▶ **Activity**
Which lines run from the one containing "Given: Sort by Lease Duration arrows" to the end of the material below? Copy them exactly, pictures excluded.

▶ **Data for analysis**
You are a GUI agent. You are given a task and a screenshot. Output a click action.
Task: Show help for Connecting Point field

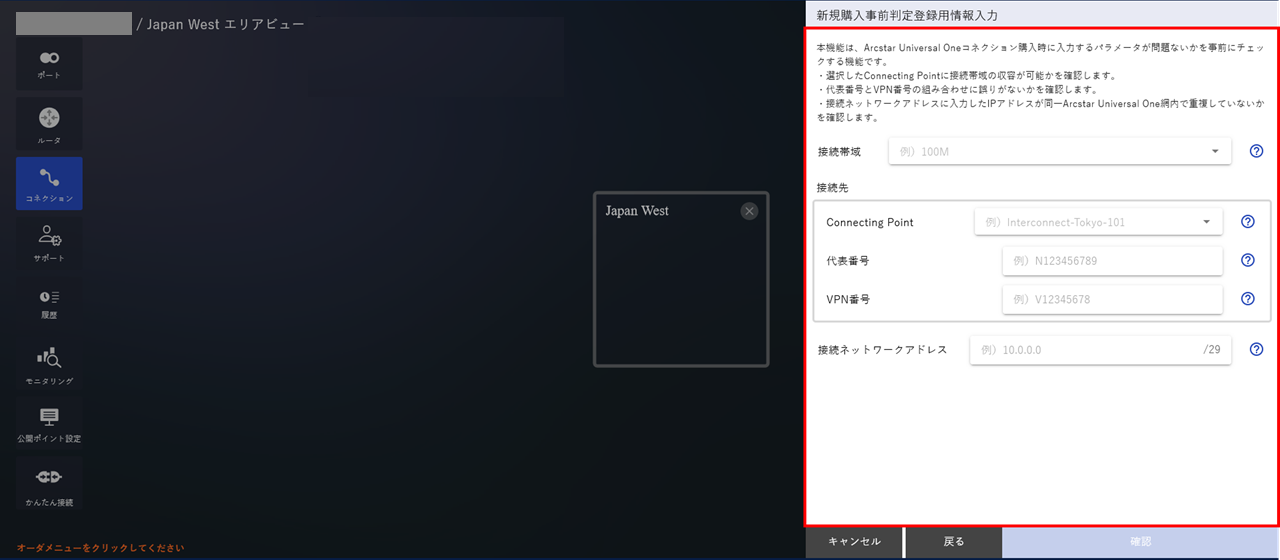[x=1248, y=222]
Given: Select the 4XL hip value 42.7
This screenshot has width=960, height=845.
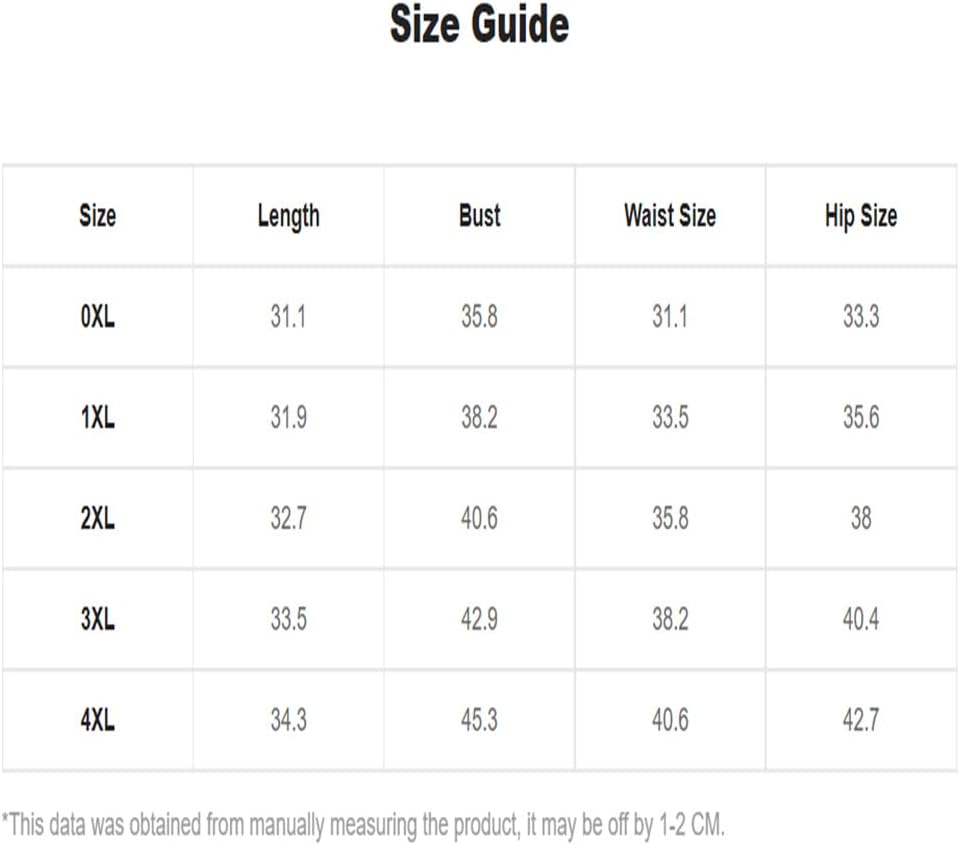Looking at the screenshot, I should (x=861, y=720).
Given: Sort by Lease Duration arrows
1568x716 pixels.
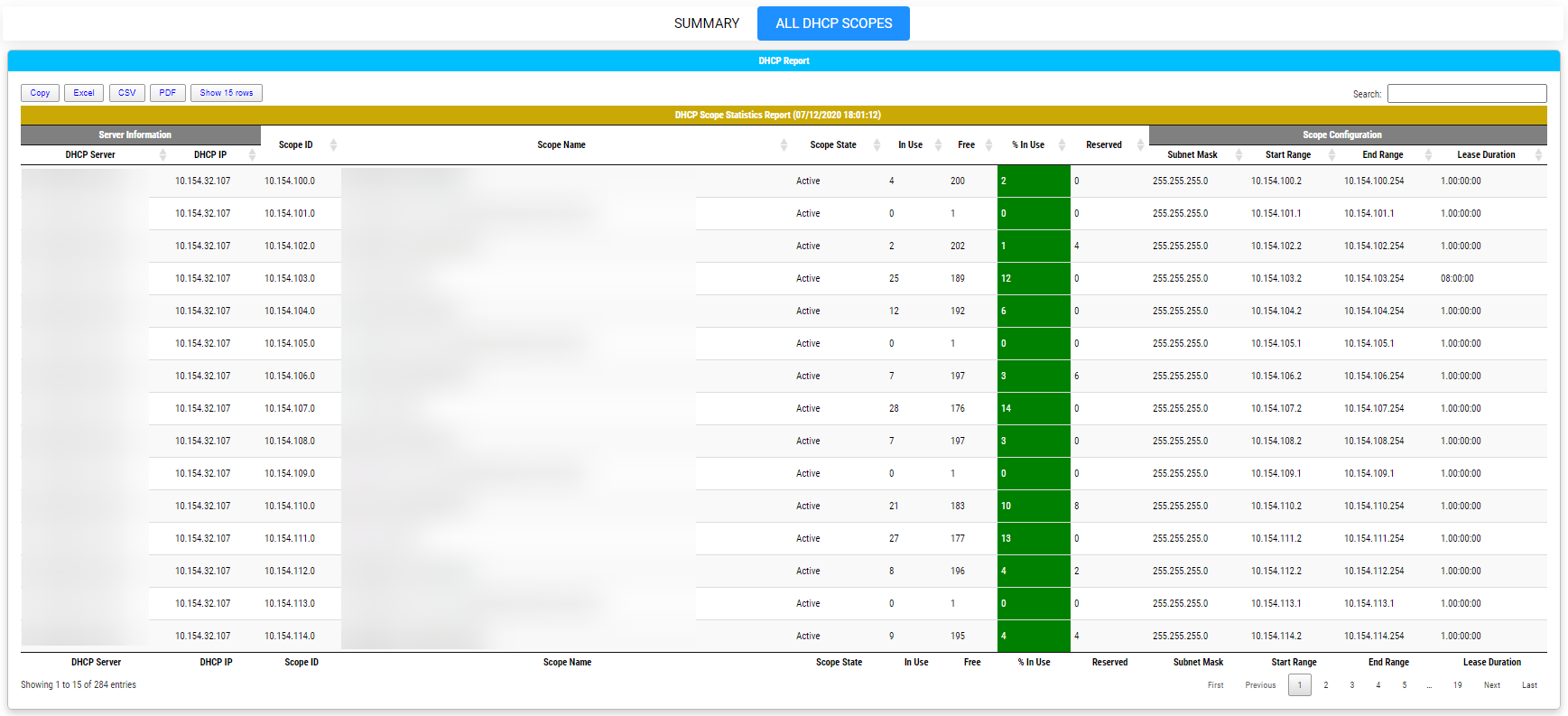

▶ **Expected answer**
Given: Sort by Lease Duration arrows
1568x716 pixels.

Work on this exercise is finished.